Ratings67
Average rating4.2
So, I have not read the previous book still, but the author made it clear this could be read independently. This was one of those ebooks Tor sends out to subscribers for free that goes on a folder somewhere and gets lost that I didn't actually lose and I'm glad I didn't.
Truthfully, I had no idea what to expect. Readers are trained to look for tropes, so everything I was reading about this hit those pretty hard, which are not really indicative of what the book was actually about. Sapphic romance? Cool. Historical fantasy? Sure! Nonbinary representation? Alright, cool.
I still had no idea what to expect.
One thing I noticed right away is that I've yet to really read a modern novel that tackled nonbinary representation well, as in using they/them pronouns. Most I've read have been SF and have defaulted to a specific gendered pronoun to deal with some sort of alien society, etc. There's a couple of things I noticed here. The first is that I sorta found myself getting lost at first, having to stop and realize the “they” wasn't being used for the group, but the individual. It's silly, I obviously know this and use it normally, but I haven't read a novel that does that well yet, so there you go. The second is holy shit, I read a broad range of books that err progressive, how haven't I read something that does this already? Publishing has a lot of issues, but representation needs to be more than just ornamental for brownie points. Do better. Like this book.

Data section:
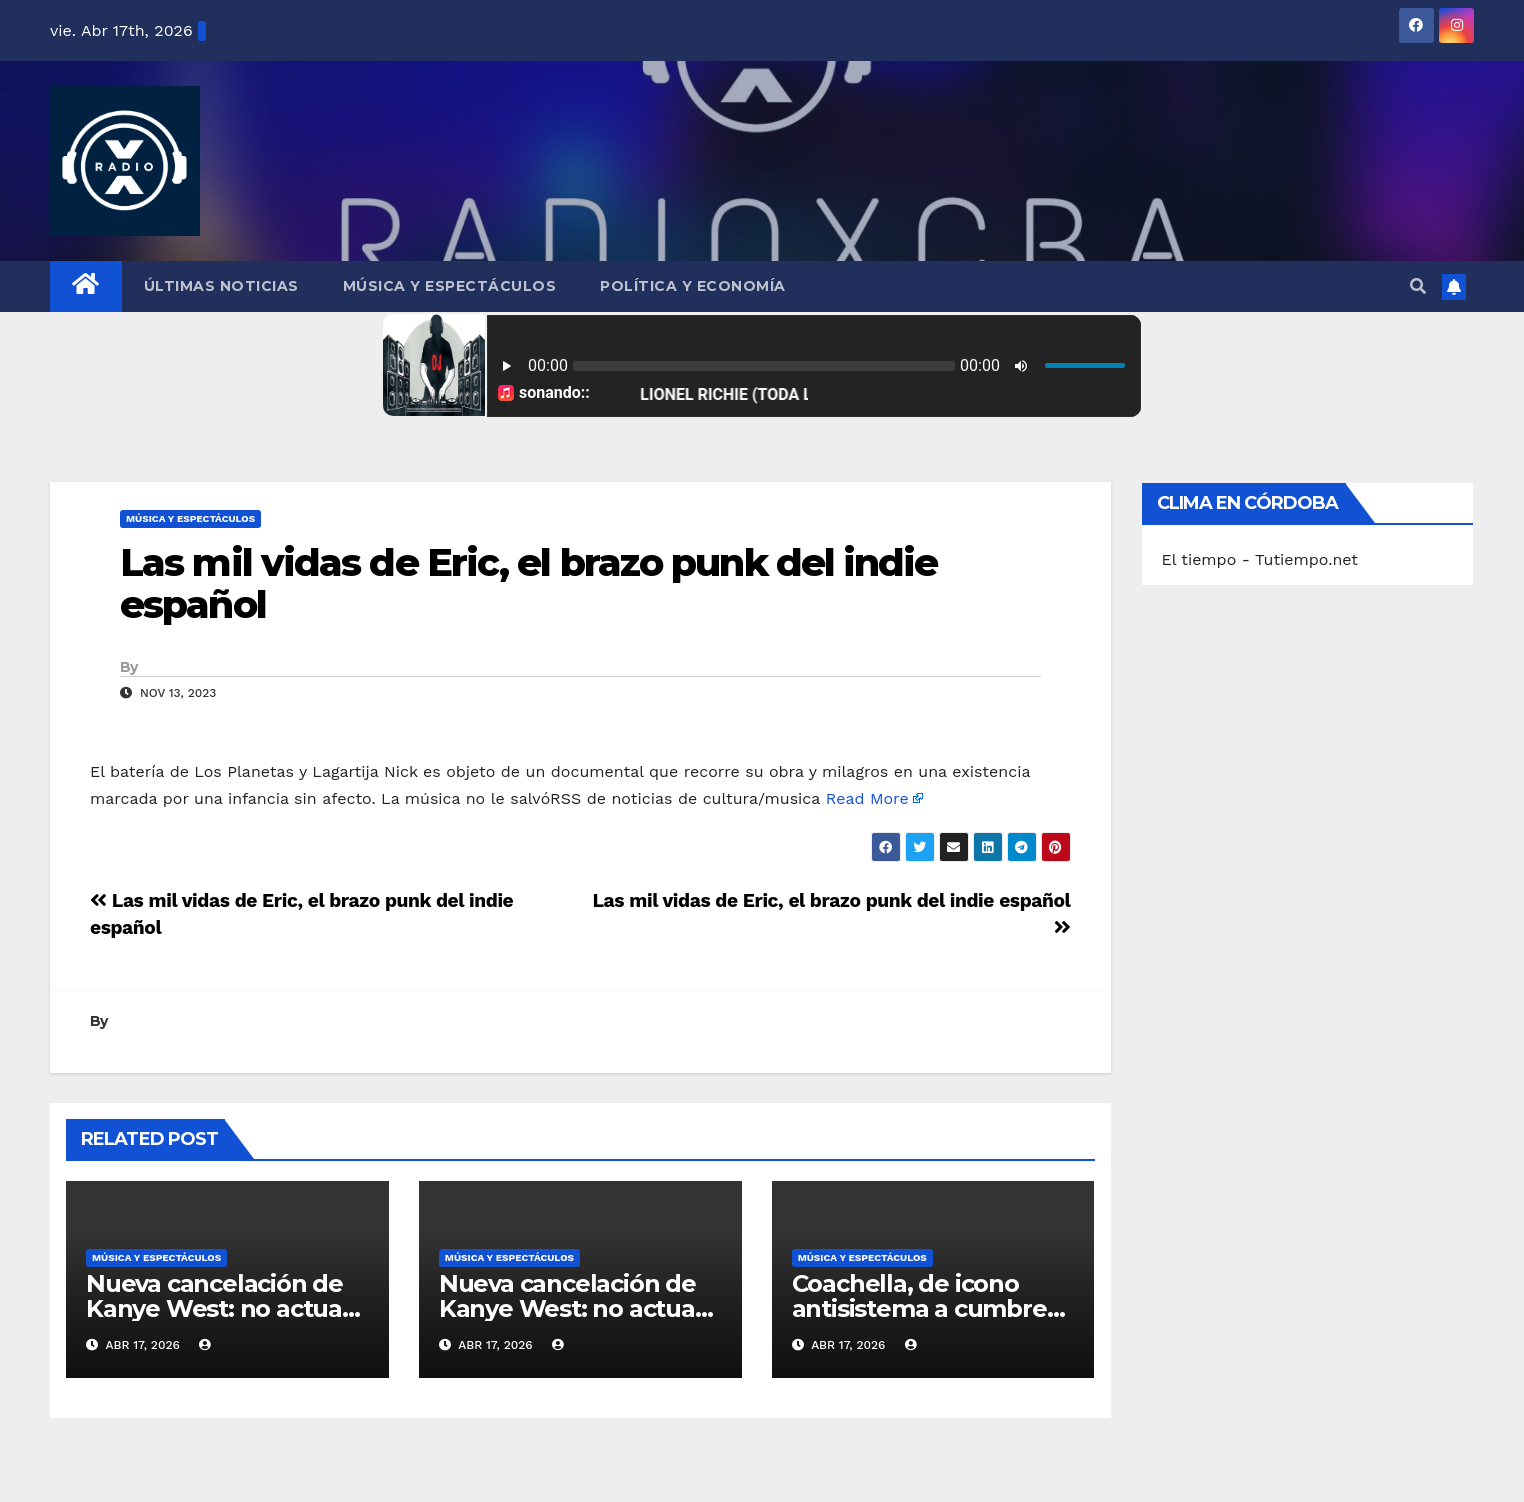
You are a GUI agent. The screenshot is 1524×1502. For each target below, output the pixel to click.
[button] (1418, 286)
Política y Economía (693, 286)
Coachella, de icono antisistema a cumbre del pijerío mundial (919, 1308)
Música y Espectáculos (450, 286)
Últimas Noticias (221, 286)
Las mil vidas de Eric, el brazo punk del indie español (529, 583)
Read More (867, 798)
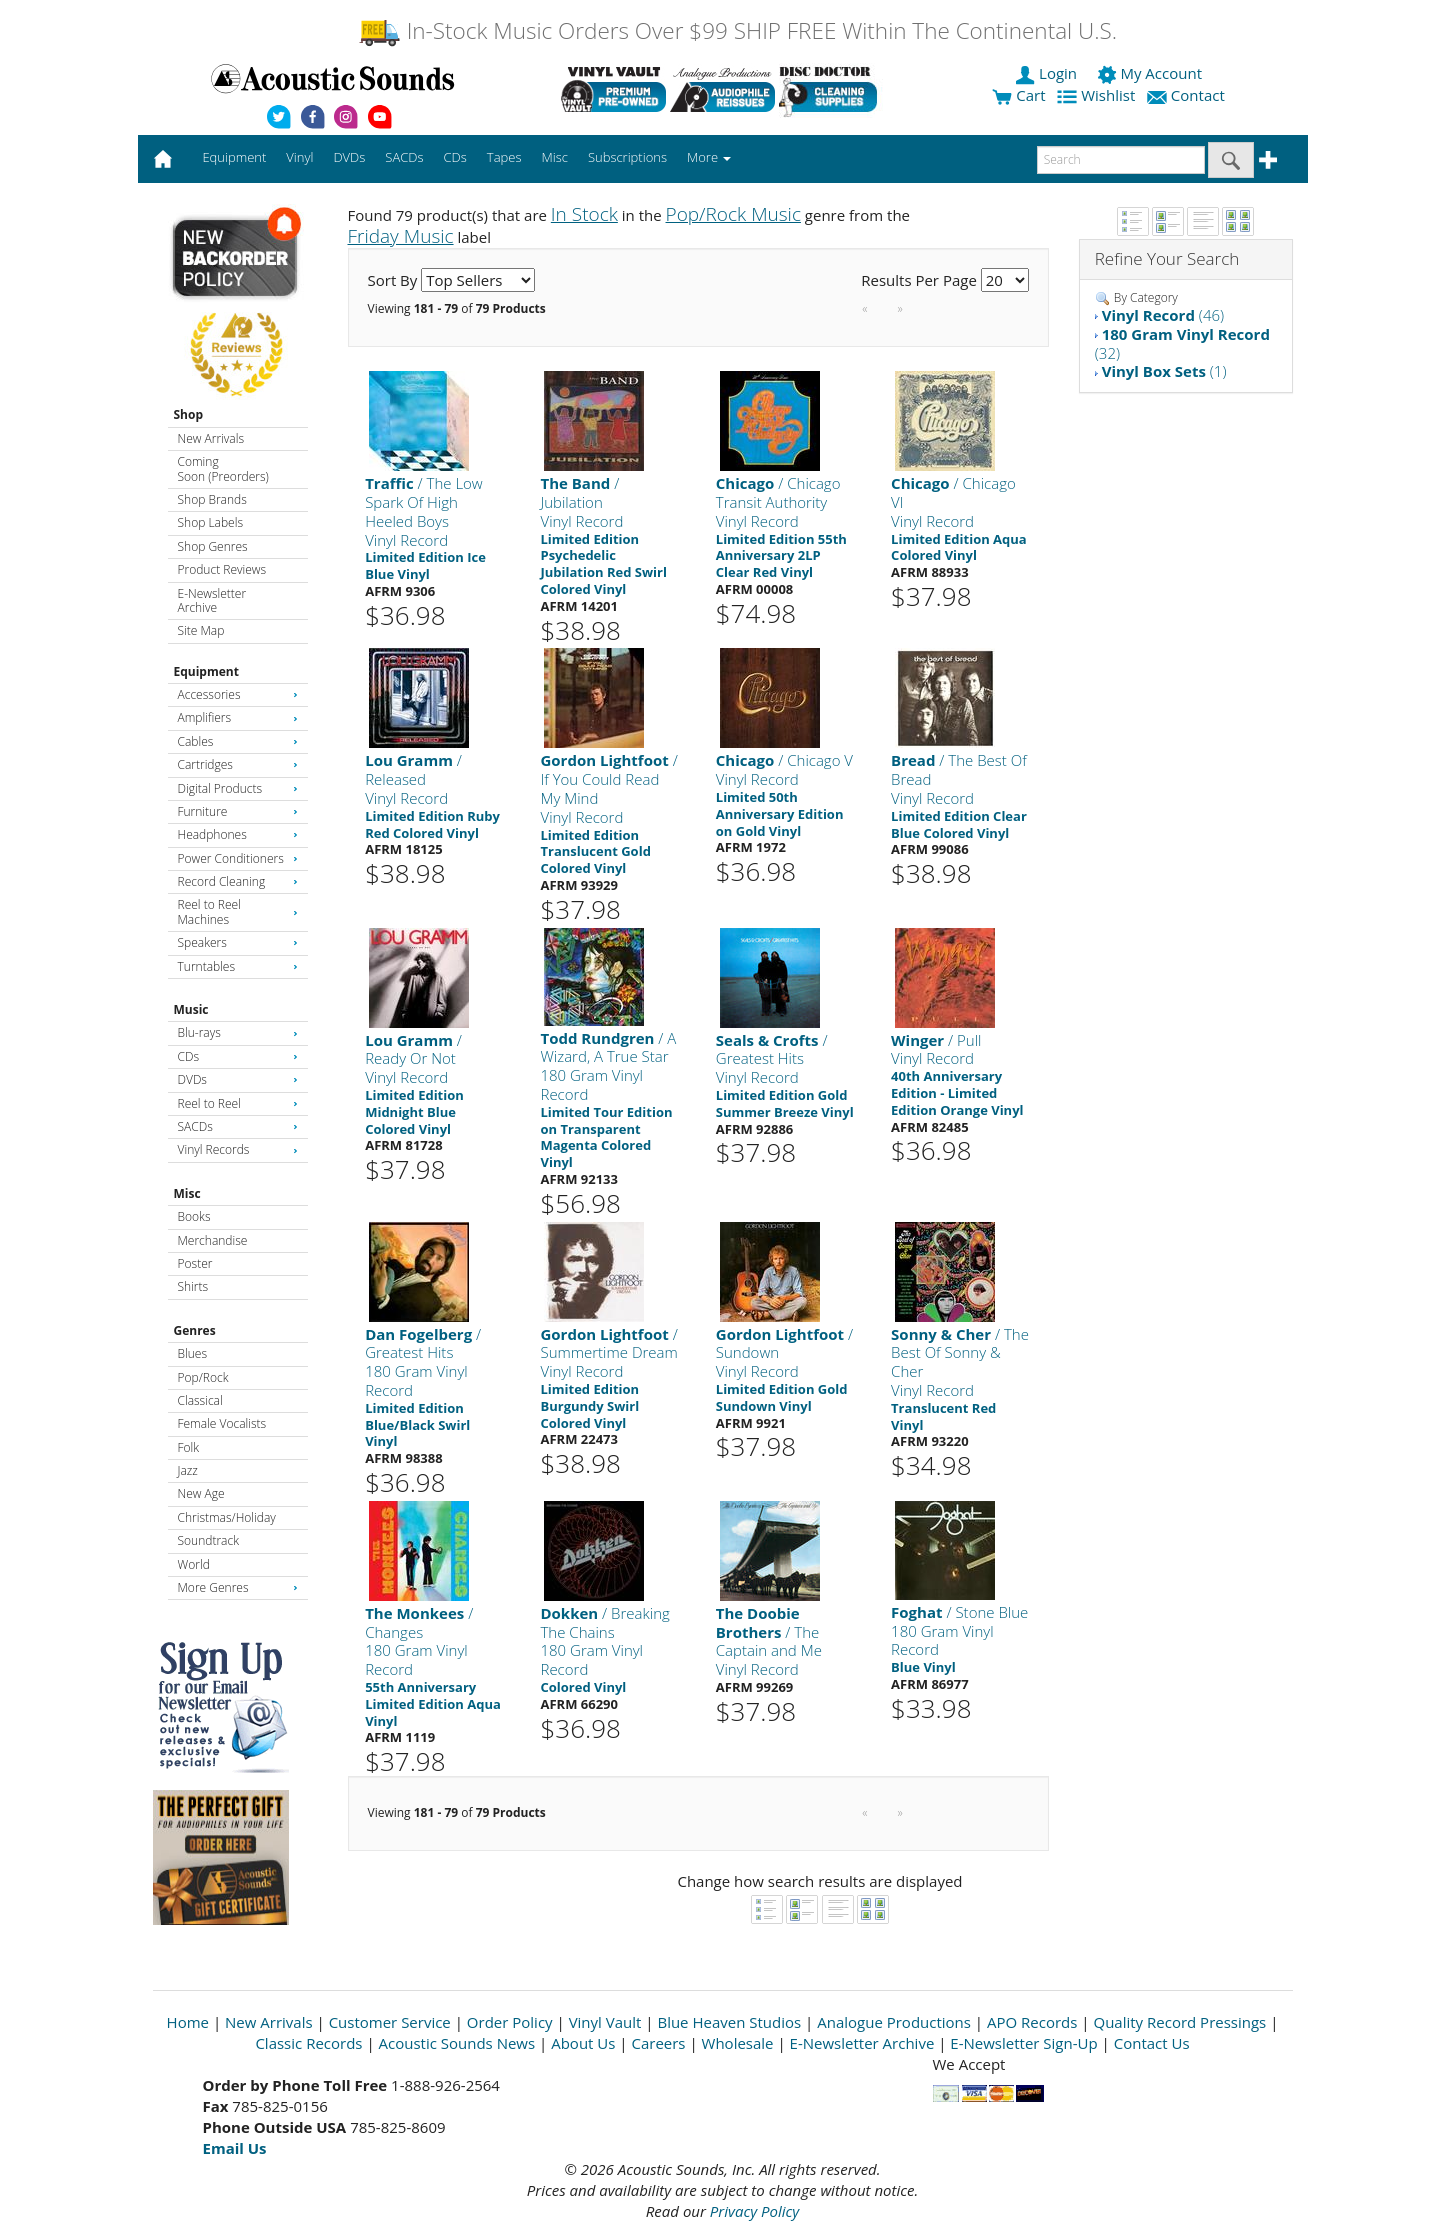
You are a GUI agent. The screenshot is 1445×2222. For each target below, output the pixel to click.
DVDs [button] (349, 157)
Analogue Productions (894, 2022)
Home (188, 2022)
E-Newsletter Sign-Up (1023, 2043)
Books (194, 1216)
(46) (1163, 315)
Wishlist (1098, 95)
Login (1048, 73)
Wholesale (738, 2043)
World (194, 1564)
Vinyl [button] (299, 157)
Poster (195, 1263)
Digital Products (238, 788)
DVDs (238, 1079)
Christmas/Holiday (227, 1517)
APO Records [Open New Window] (1032, 2022)
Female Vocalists (222, 1423)
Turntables (238, 966)
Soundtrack (208, 1540)
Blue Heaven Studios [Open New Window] (729, 2022)
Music (191, 1009)
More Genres (238, 1587)
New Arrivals (211, 438)
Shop (189, 414)
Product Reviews (222, 569)
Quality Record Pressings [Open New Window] (1179, 2022)
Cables (238, 741)
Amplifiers (238, 717)
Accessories (238, 694)
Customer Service (390, 2022)
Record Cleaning (238, 881)
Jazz (188, 1470)
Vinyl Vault (605, 2022)
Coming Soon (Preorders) (223, 468)
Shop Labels (210, 522)
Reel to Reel (238, 1103)
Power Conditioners (238, 858)
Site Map (201, 630)
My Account (1151, 73)
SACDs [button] (404, 157)
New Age (201, 1493)
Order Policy (510, 2022)
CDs (238, 1056)
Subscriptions (627, 157)
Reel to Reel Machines (238, 911)
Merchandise (213, 1240)
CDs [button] (455, 157)
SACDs (238, 1126)
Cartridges (238, 764)
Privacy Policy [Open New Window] (754, 2211)
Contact (1188, 95)
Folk (189, 1447)
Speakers (238, 942)
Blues (193, 1353)
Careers (658, 2043)
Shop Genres (213, 546)
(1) (1164, 371)
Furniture (238, 811)
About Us (583, 2043)
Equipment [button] (234, 157)
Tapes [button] (504, 157)
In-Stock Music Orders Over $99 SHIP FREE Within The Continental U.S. (737, 30)
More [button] (709, 157)
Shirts (193, 1286)
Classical (200, 1400)
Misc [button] (554, 157)
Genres (195, 1330)
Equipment (206, 671)
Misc (187, 1193)
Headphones (238, 834)
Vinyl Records (238, 1149)
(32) (1182, 343)
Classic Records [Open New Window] (308, 2043)
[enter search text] (1121, 160)
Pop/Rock (203, 1377)
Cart (1018, 95)
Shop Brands (212, 499)
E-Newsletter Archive (212, 600)
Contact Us (1152, 2043)
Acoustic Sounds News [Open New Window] (457, 2043)
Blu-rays (238, 1032)
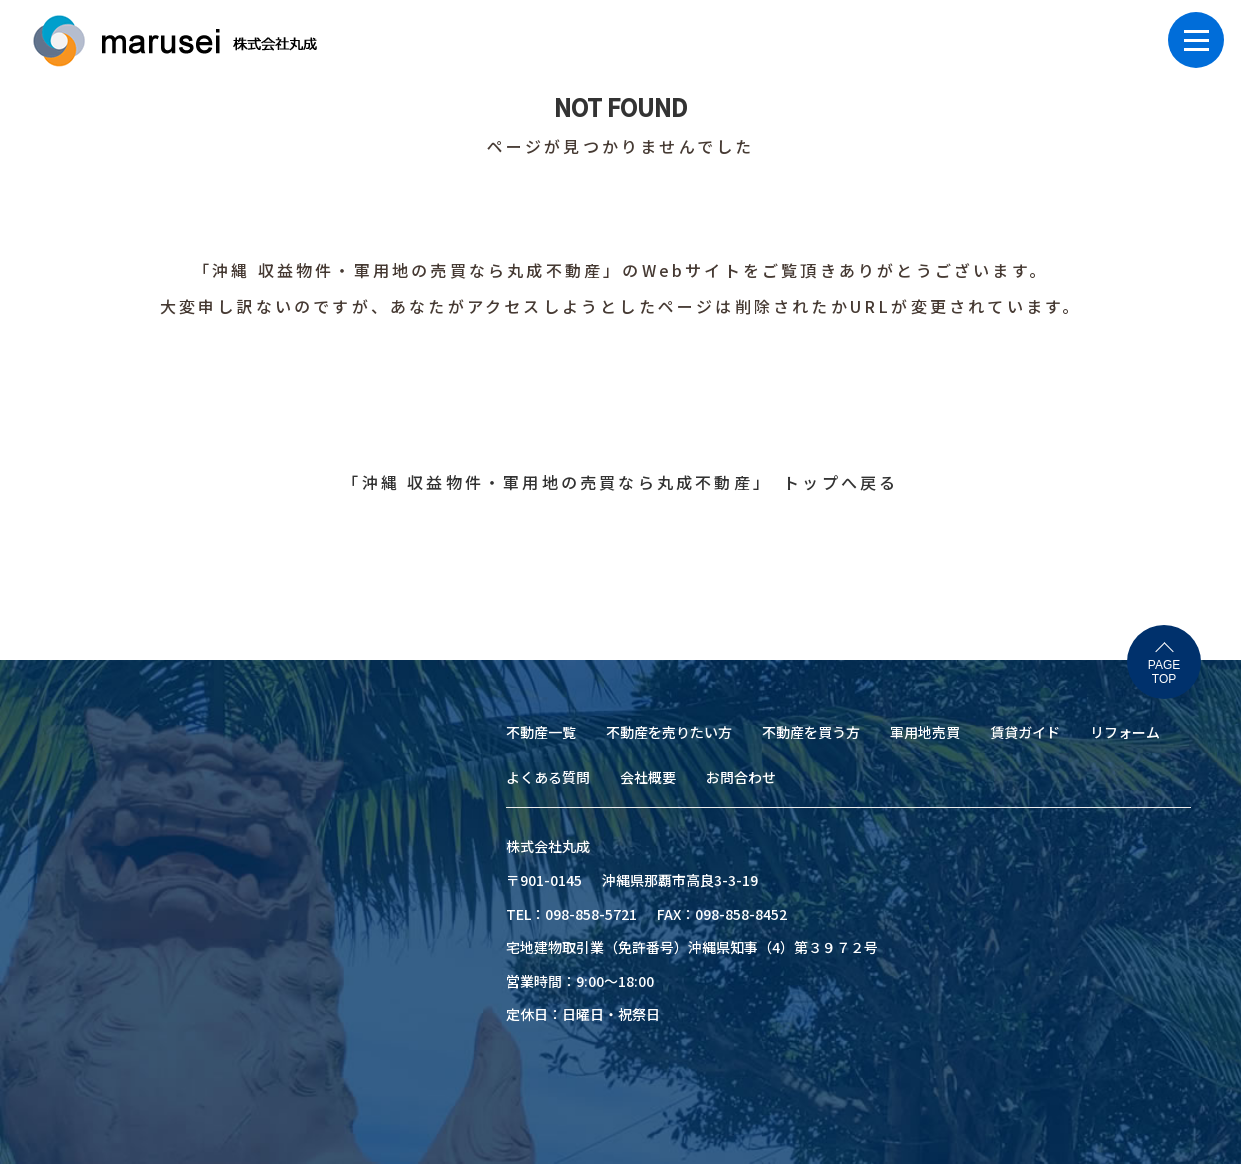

What is required: Write out, word for word, the part of the book review above that runs from "Truthfully, I had" to "still had no idea what to expect.".

Response to the exercise:
Truthfully, I had no idea what to expect. Readers are trained to look for tropes, so everything I was reading about this hit those pretty hard, which are not really indicative of what the book was actually about. Sapphic romance? Cool. Historical fantasy? Sure! Nonbinary representation? Alright, cool.
I still had no idea what to expect.